(What you need to do) Reproduce every record below, character by character.
┌────────
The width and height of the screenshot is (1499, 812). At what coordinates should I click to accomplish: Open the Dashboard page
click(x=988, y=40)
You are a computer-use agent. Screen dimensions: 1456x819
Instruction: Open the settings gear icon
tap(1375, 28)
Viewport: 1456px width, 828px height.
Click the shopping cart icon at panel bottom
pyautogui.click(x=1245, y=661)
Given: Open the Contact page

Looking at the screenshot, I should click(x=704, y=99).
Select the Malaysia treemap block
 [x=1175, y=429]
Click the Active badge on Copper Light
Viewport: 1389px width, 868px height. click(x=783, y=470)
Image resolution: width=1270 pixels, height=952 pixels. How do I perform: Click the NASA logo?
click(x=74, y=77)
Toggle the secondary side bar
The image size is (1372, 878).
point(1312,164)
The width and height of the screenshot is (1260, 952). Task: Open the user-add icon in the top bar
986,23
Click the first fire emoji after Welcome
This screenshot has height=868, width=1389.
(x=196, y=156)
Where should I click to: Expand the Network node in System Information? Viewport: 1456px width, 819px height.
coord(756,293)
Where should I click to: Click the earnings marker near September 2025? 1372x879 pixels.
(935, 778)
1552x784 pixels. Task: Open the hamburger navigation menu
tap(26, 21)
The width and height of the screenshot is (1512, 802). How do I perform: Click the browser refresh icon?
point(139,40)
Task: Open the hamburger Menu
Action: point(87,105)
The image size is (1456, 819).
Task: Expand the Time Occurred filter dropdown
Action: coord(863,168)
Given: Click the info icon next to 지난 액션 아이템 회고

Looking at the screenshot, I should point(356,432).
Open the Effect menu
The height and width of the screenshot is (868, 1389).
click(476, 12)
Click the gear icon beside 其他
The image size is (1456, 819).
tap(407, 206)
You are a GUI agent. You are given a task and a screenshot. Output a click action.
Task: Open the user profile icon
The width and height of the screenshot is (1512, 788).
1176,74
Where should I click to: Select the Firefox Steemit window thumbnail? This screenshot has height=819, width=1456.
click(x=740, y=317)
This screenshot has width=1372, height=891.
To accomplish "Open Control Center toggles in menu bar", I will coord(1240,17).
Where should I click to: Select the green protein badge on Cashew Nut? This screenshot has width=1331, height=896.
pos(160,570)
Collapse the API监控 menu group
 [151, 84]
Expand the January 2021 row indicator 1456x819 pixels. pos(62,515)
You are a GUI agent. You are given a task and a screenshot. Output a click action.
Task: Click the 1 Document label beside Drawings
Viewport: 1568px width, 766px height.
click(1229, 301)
└────────
(Written solution)
The width and height of the screenshot is (1499, 812). At what coordinates should I click to accomplish: Open the Dashboard page
click(x=988, y=40)
You are a computer-use agent. Screen dimensions: 1456x819
Instruction: Open the settings gear icon
tap(1375, 28)
Viewport: 1456px width, 828px height.
Click the shopping cart icon at panel bottom
pyautogui.click(x=1245, y=661)
Given: Open the Contact page

Looking at the screenshot, I should click(x=704, y=99).
Select the Malaysia treemap block
 [x=1175, y=429]
Click the Active badge on Copper Light
Viewport: 1389px width, 868px height. click(x=783, y=470)
Image resolution: width=1270 pixels, height=952 pixels. How do I perform: Click the NASA logo?
click(x=74, y=77)
Toggle the secondary side bar
The image size is (1372, 878).
point(1312,164)
The width and height of the screenshot is (1260, 952). Task: Open the user-add icon in the top bar
986,23
Click the first fire emoji after Welcome
This screenshot has height=868, width=1389.
(x=196, y=156)
Where should I click to: Expand the Network node in System Information? Viewport: 1456px width, 819px height.
coord(756,293)
Where should I click to: Click the earnings marker near September 2025? 1372x879 pixels.
(935, 778)
1552x784 pixels. Task: Open the hamburger navigation menu
tap(26, 21)
The width and height of the screenshot is (1512, 802). How do I perform: Click the browser refresh icon?
point(139,40)
Task: Open the hamburger Menu
Action: point(87,105)
The image size is (1456, 819).
Task: Expand the Time Occurred filter dropdown
Action: coord(863,168)
Given: Click the info icon next to 지난 액션 아이템 회고

Looking at the screenshot, I should point(356,432).
Open the Effect menu
The height and width of the screenshot is (868, 1389).
click(476, 12)
Click the gear icon beside 其他
The image size is (1456, 819).
tap(407, 206)
You are a GUI agent. You are given a task and a screenshot. Output a click action.
Task: Open the user profile icon
The width and height of the screenshot is (1512, 788).
1176,74
Where should I click to: Select the Firefox Steemit window thumbnail? This screenshot has height=819, width=1456.
click(x=740, y=317)
This screenshot has width=1372, height=891.
To accomplish "Open Control Center toggles in menu bar", I will coord(1240,17).
Where should I click to: Select the green protein badge on Cashew Nut? This screenshot has width=1331, height=896.
pos(160,570)
Collapse the API监控 menu group
 [151, 84]
Expand the January 2021 row indicator 1456x819 pixels. pos(62,515)
You are a GUI agent. You are given a task and a screenshot. Output a click action.
Task: Click the 1 Document label beside Drawings
Viewport: 1568px width, 766px height.
click(1229, 301)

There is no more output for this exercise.